Cambridge IGCSE Global Perspectives provides opportunities for enquiry into, and reflection on, key global issues from a personal, local/national and global perspective.

Young people globally face unprecedented challenges in an interconnected and information-heavy world, not least in how they will gain a sense of their own active place in the world and cope with changes that will impact on their life chances and life choices. Students will have opportunities to acquire and apply a range of skills, including gathering, synthesizing and communicating information, and collaborating with others to achieve a common outcome. They will learn to analyse and evaluate planning, processes and outcomes and will be able to develop and justify a line of reasoning.

The syllabus emphasises the development and application of skills rather than the acquisition of knowledge. Students will develop transferable skills that will be useful for further study and for young people as active citizens of the future.

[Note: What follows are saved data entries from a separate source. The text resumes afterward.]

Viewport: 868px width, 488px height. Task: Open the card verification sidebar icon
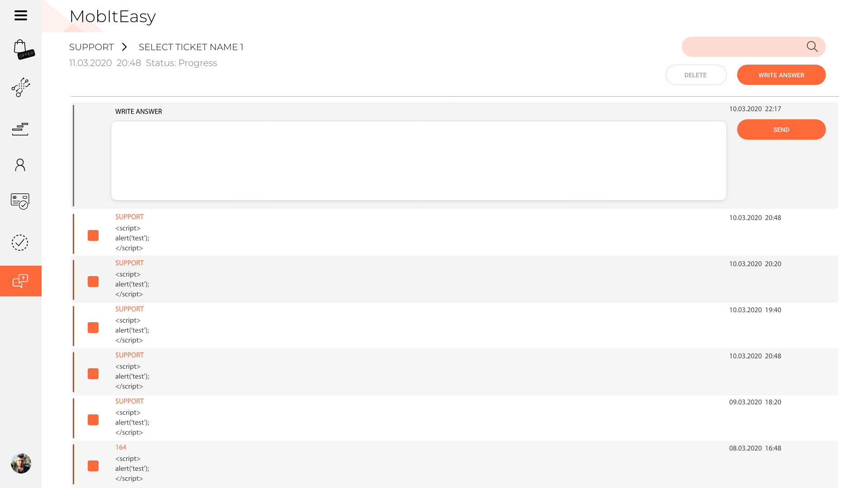pyautogui.click(x=20, y=202)
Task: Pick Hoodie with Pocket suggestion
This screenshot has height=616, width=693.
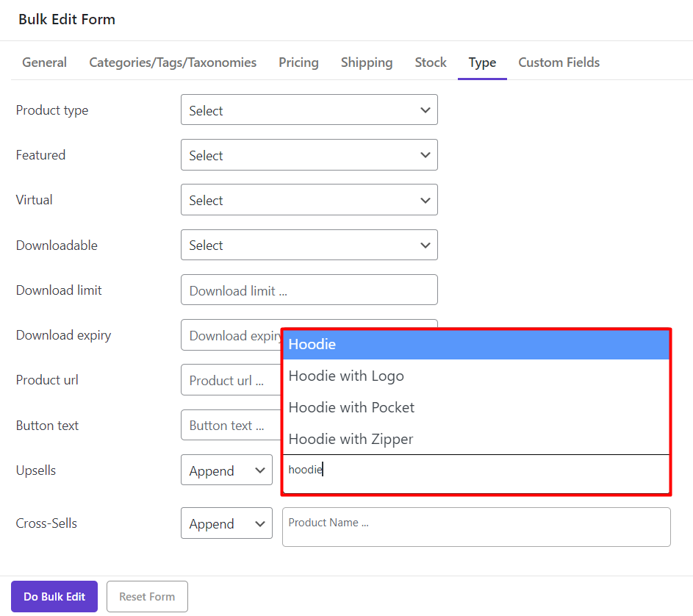Action: point(475,407)
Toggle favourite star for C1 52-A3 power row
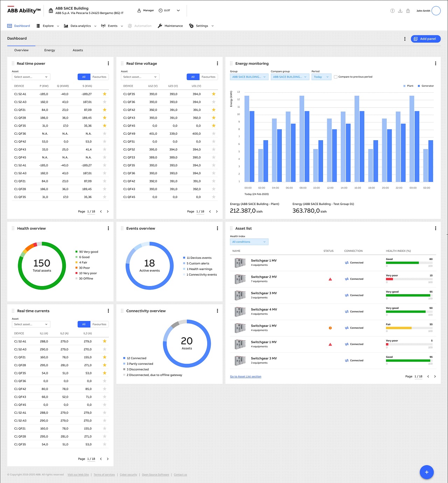Viewport: 448px width, 483px height. (104, 102)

The course is not about getting everybody to think identically; rather it is a matter of opening minds to the great complexity of the world and of human thought, and opening hearts to the diversity of human experience and feeling.

About the Course

Topics Covered

It is not intended for candidates to study all of the topics listed below but learners should show evidence of research into any three topics listed.

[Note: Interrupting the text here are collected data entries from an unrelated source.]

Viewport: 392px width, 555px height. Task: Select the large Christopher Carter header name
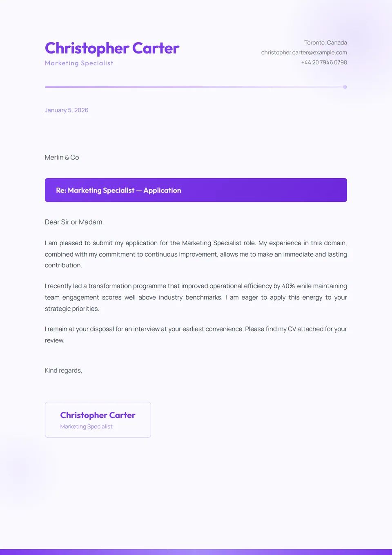112,48
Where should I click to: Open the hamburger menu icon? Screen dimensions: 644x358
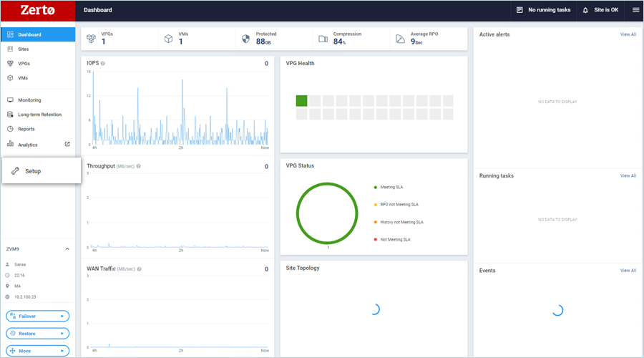coord(635,10)
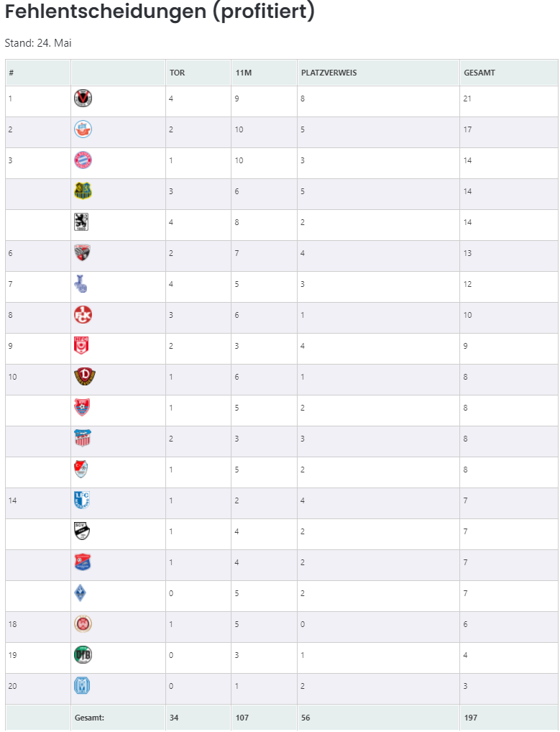Click the 11M column header
The image size is (560, 732).
pyautogui.click(x=243, y=73)
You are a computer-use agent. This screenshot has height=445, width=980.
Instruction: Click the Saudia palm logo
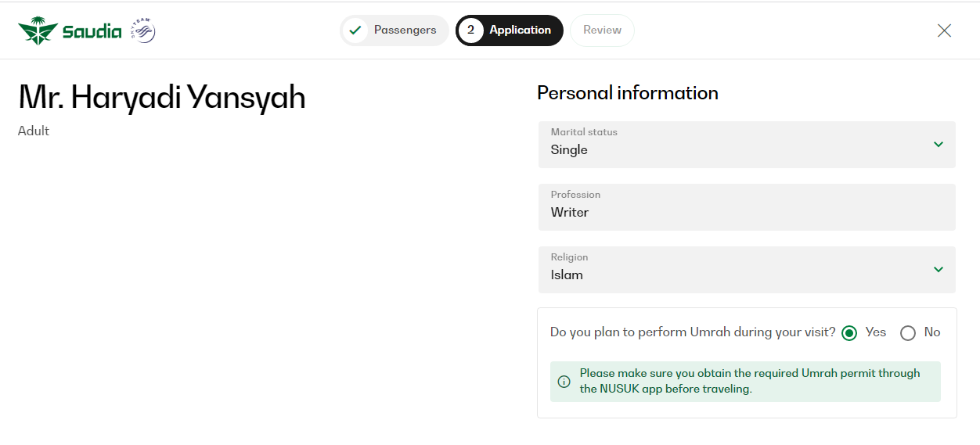click(x=38, y=31)
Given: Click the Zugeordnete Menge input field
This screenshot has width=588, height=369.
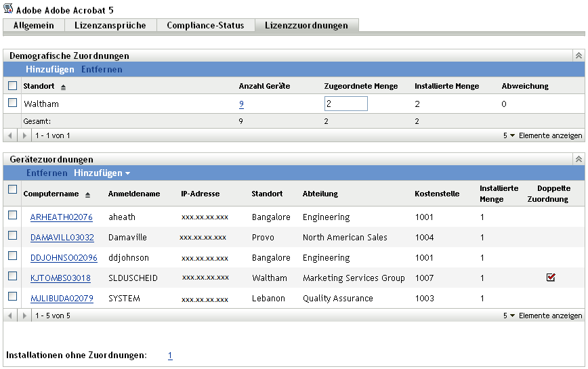Looking at the screenshot, I should 345,104.
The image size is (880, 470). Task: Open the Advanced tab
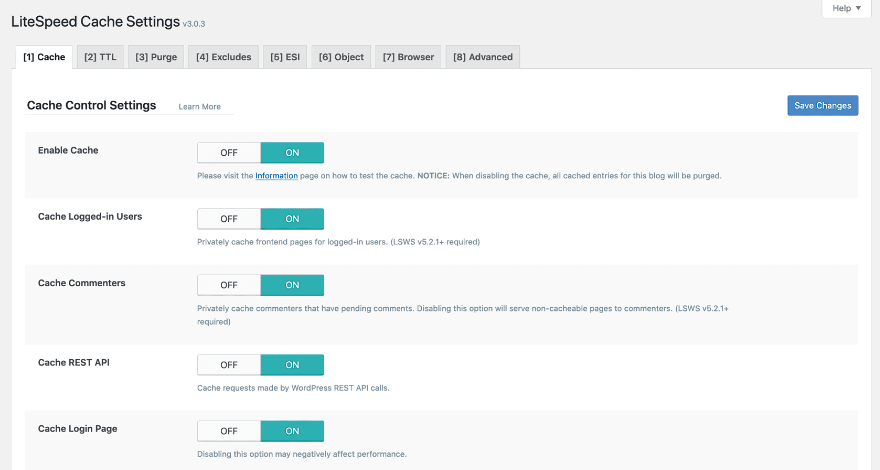[x=483, y=57]
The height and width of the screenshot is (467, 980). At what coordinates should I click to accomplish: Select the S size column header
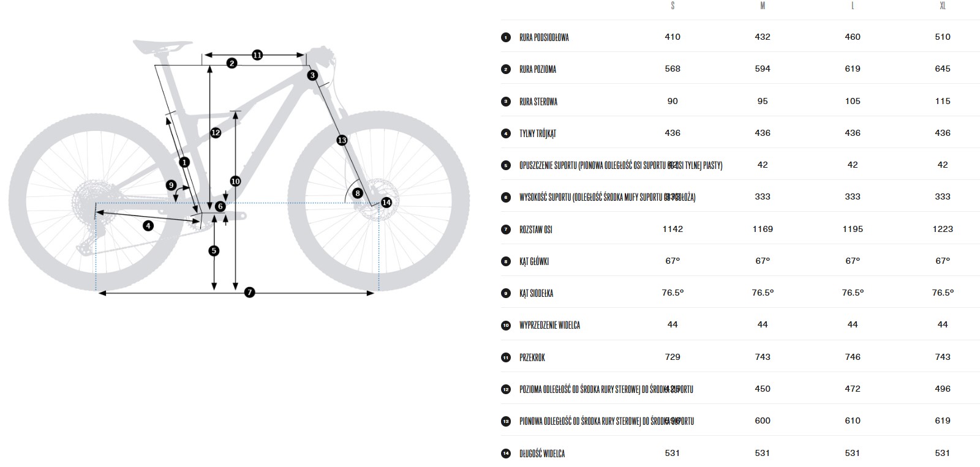point(673,6)
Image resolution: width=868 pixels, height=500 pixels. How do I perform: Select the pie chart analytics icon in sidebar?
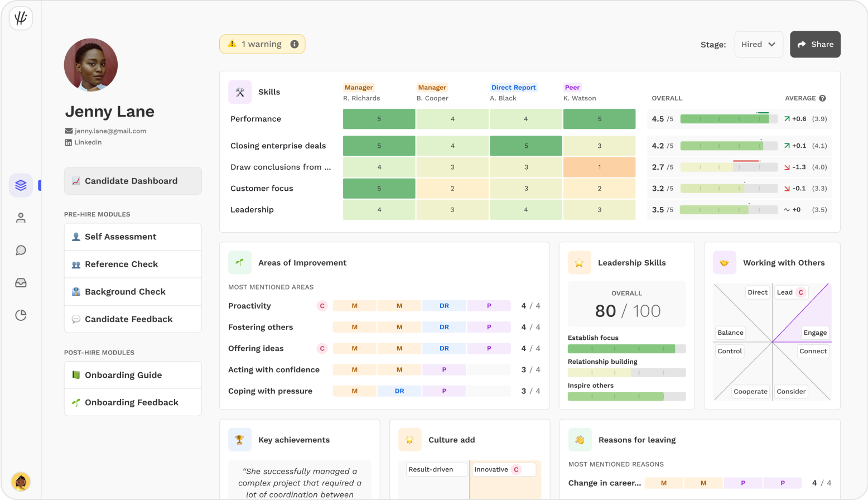coord(21,315)
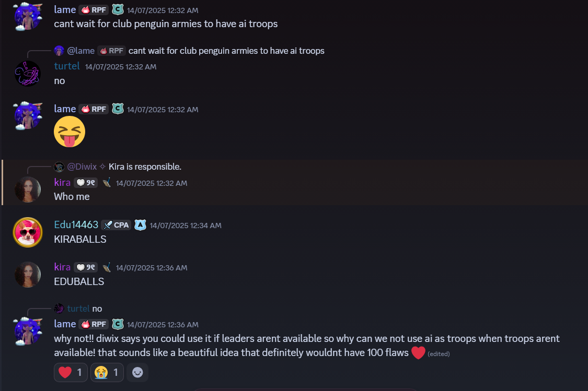Click the CPA server tag badge

click(116, 225)
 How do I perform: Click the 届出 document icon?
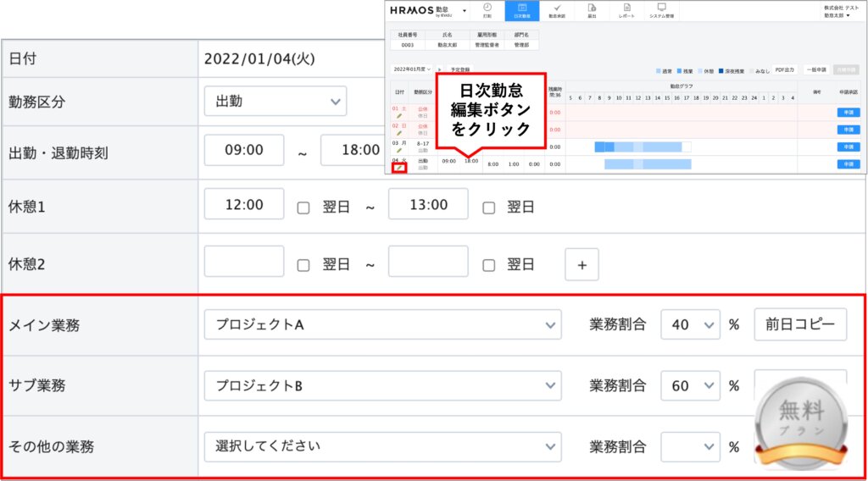(x=592, y=10)
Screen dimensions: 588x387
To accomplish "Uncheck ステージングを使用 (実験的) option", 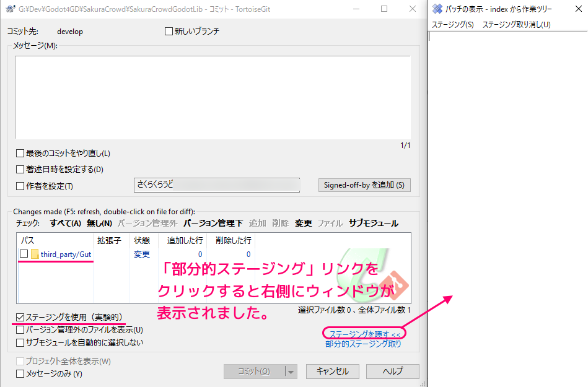I will click(x=20, y=318).
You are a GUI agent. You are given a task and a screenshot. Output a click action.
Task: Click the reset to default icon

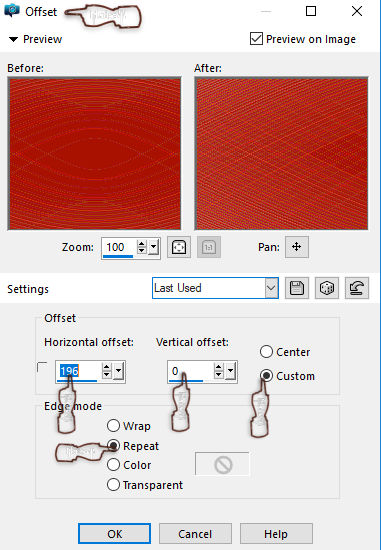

Candidates choose from the following topics:

Belief Systems

Biodiversity and Ecosystem Loss

Climate Change

Conflict and Peace

Disease and Health

Education for All

Employment

Family and Demographic Change

Fuel and Energy

Humans and Other Species

Language and Communication

Law and Criminality

Poverty and Inequality

Sport and Recreation

Technology and the Economic Divide

Trade and Aid Tradition,

Culture and Identity

Transport and Infrastructure

Urbanisation

Water, Food and Agriculture

Assessment and examinations


The Group Project comprises of two elements.

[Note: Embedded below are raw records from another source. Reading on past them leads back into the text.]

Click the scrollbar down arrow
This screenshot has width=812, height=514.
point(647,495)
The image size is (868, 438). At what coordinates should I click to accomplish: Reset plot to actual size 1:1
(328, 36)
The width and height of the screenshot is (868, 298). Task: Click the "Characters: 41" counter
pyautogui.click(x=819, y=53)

Group Element Candidates collaborate to produce a plan and carry out a group project based on research into one topic area. The topic area must be different from the topics studied for the Individual Research


Individual Element Candidates evaluate the plan, process and outcome of the group project as well as their individual contributions to the project. Candidates report on what they have learnt from cross-cultural collaborationsThese assignments are worth 30% of the final grade.

Written Paper

This consists of compulsory questions based on a range of sources provided with the paper. Sources will present global issues from a range of perspectives. This paper lasts 1 hour and 15 minutes and is worth 30% of the final grade.